- Opening Delimiter -
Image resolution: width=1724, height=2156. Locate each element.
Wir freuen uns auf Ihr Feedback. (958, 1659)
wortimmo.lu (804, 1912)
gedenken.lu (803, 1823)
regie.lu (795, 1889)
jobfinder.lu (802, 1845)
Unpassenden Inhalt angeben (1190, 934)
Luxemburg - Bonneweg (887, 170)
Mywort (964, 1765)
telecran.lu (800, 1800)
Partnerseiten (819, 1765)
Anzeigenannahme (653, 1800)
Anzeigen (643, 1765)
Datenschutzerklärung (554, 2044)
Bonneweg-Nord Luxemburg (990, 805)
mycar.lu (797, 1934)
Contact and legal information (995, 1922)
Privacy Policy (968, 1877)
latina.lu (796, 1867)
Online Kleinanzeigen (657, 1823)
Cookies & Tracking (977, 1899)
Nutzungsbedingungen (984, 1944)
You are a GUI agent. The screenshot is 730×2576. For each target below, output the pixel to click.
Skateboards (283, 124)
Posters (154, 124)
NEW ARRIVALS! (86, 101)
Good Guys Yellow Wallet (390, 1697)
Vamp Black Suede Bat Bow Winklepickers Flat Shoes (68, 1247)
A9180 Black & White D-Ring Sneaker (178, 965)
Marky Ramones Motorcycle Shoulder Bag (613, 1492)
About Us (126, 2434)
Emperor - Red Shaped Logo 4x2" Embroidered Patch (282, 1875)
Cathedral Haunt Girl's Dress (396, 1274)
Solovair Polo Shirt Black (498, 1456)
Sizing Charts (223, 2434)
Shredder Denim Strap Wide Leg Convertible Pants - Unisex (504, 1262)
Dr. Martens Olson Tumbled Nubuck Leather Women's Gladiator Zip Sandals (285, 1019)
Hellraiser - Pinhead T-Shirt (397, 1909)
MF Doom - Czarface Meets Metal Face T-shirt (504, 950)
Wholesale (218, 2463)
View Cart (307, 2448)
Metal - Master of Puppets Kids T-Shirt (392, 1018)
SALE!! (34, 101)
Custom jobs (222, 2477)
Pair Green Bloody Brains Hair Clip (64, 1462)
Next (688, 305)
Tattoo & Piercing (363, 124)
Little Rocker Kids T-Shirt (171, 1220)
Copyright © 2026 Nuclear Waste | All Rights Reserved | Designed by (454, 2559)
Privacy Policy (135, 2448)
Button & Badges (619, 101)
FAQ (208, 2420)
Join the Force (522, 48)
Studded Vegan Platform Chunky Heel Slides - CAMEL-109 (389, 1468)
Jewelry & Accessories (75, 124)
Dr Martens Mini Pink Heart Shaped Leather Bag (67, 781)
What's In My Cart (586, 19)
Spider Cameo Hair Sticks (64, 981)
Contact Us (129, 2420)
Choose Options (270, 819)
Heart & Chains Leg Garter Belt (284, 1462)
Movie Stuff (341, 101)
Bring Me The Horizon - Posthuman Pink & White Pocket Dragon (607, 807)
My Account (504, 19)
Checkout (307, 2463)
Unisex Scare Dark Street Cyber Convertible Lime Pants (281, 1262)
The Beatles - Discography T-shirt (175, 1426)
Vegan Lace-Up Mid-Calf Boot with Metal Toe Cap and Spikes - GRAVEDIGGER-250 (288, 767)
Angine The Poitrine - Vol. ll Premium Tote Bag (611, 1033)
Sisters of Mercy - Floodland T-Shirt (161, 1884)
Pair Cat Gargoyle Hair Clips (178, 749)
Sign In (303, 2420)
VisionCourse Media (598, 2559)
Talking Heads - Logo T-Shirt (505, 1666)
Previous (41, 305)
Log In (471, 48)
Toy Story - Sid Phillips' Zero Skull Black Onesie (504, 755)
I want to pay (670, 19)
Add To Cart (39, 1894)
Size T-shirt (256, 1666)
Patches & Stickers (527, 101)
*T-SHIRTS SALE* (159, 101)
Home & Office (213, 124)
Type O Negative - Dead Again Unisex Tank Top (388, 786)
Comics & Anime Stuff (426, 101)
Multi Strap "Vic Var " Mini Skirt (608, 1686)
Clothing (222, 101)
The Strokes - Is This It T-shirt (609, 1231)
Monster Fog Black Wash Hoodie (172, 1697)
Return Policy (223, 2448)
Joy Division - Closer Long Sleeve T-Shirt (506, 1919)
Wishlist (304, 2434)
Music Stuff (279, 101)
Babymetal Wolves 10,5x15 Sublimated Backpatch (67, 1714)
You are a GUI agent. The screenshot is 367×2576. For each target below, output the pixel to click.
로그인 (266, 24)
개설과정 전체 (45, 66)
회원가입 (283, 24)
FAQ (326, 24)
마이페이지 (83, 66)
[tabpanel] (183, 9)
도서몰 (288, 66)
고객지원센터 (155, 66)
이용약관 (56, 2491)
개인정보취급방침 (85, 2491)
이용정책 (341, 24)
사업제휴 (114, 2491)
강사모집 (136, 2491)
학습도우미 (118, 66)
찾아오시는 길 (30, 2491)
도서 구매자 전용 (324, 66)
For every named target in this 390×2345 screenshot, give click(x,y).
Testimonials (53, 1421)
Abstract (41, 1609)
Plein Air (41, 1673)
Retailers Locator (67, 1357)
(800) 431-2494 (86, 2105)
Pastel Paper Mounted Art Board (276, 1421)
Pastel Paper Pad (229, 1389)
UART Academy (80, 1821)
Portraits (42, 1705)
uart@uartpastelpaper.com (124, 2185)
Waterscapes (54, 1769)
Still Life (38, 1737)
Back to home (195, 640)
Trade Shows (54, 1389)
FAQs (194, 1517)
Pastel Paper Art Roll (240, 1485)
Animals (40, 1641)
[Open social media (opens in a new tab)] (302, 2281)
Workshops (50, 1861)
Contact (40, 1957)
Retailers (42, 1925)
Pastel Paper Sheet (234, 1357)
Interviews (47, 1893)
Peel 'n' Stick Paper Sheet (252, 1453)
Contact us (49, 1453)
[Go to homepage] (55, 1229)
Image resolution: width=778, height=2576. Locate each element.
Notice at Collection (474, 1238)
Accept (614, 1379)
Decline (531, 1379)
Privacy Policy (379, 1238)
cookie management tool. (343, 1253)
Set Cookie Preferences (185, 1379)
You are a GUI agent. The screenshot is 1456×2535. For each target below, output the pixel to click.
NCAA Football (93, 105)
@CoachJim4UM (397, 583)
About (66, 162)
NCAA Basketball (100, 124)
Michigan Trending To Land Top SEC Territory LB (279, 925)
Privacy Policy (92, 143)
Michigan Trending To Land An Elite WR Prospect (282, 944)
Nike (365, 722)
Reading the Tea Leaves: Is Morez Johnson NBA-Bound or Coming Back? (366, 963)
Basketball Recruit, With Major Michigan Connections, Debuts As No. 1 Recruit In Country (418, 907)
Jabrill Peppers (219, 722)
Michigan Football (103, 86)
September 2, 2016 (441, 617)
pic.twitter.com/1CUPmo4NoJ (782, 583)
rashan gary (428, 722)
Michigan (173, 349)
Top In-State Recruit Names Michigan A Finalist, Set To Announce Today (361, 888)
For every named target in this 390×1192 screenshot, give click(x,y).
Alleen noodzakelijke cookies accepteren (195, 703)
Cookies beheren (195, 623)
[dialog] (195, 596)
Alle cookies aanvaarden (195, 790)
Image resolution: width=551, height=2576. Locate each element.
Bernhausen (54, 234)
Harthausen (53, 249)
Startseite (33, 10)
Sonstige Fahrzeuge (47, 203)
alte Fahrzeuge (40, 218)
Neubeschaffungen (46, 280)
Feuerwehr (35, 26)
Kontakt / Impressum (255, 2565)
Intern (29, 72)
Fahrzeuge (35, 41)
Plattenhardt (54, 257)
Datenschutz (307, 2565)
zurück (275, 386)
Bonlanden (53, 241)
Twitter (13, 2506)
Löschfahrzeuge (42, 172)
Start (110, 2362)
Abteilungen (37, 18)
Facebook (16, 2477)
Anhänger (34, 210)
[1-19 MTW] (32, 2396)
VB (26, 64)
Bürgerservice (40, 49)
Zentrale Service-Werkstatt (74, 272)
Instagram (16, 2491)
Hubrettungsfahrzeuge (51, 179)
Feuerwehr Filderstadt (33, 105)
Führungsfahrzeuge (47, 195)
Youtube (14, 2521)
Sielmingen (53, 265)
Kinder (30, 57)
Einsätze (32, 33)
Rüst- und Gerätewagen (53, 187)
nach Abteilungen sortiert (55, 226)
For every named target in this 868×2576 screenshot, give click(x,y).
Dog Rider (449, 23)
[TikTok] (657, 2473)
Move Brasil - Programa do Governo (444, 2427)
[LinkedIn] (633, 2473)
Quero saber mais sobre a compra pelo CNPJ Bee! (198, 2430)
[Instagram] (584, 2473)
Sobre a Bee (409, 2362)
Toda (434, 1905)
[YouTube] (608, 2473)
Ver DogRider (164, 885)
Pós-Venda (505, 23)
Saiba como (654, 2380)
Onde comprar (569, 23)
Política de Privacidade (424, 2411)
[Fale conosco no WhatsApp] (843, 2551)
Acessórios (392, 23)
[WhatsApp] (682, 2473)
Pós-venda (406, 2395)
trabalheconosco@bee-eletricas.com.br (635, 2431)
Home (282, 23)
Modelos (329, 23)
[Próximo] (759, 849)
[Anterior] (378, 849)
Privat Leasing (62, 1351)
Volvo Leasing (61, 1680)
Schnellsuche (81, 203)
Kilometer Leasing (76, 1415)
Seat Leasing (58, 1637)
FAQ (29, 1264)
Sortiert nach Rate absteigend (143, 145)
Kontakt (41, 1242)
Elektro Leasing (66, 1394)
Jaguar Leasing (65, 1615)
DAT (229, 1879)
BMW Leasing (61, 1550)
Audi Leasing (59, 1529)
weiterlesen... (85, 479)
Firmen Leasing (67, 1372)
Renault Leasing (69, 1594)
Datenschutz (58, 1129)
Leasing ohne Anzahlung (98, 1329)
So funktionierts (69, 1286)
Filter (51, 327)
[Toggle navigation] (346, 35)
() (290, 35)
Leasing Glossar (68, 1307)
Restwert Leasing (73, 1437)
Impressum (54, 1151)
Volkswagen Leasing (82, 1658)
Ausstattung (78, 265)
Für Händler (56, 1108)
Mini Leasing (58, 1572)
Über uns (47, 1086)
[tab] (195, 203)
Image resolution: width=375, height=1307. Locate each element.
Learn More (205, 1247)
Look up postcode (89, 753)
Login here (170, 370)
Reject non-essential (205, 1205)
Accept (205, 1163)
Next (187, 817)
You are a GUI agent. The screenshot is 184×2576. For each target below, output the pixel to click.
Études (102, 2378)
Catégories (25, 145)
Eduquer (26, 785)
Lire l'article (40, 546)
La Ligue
- Closing Delimiter -
## What is being asked
Working from the material above, restate word for word the lines between the line with "Wishlist (304, 2434)" and the line with "UART Academy (80, 1821)", both included, and only those.

## Output
Wishlist (304, 2434)
Music Stuff (279, 101)
Babymetal Wolves 10,5x15 Sublimated Backpatch (67, 1714)
You are a GUI agent. The screenshot is 367×2576. For each target below, output the pixel to click.
로그인 (266, 24)
개설과정 전체 (45, 66)
회원가입 (283, 24)
FAQ (326, 24)
마이페이지 (83, 66)
[tabpanel] (183, 9)
도서몰 (288, 66)
고객지원센터 (155, 66)
이용약관 (56, 2491)
개인정보취급방침 (85, 2491)
이용정책 (341, 24)
사업제휴 (114, 2491)
강사모집 (136, 2491)
학습도우미 (118, 66)
찾아오시는 길 (30, 2491)
도서 구매자 전용 (324, 66)
For every named target in this 390×2345 screenshot, give click(x,y).
Testimonials (53, 1421)
Abstract (41, 1609)
Plein Air (41, 1673)
Retailers Locator (67, 1357)
(800) 431-2494 (86, 2105)
Pastel Paper Mounted Art Board (276, 1421)
Pastel Paper Pad (229, 1389)
UART Academy (80, 1821)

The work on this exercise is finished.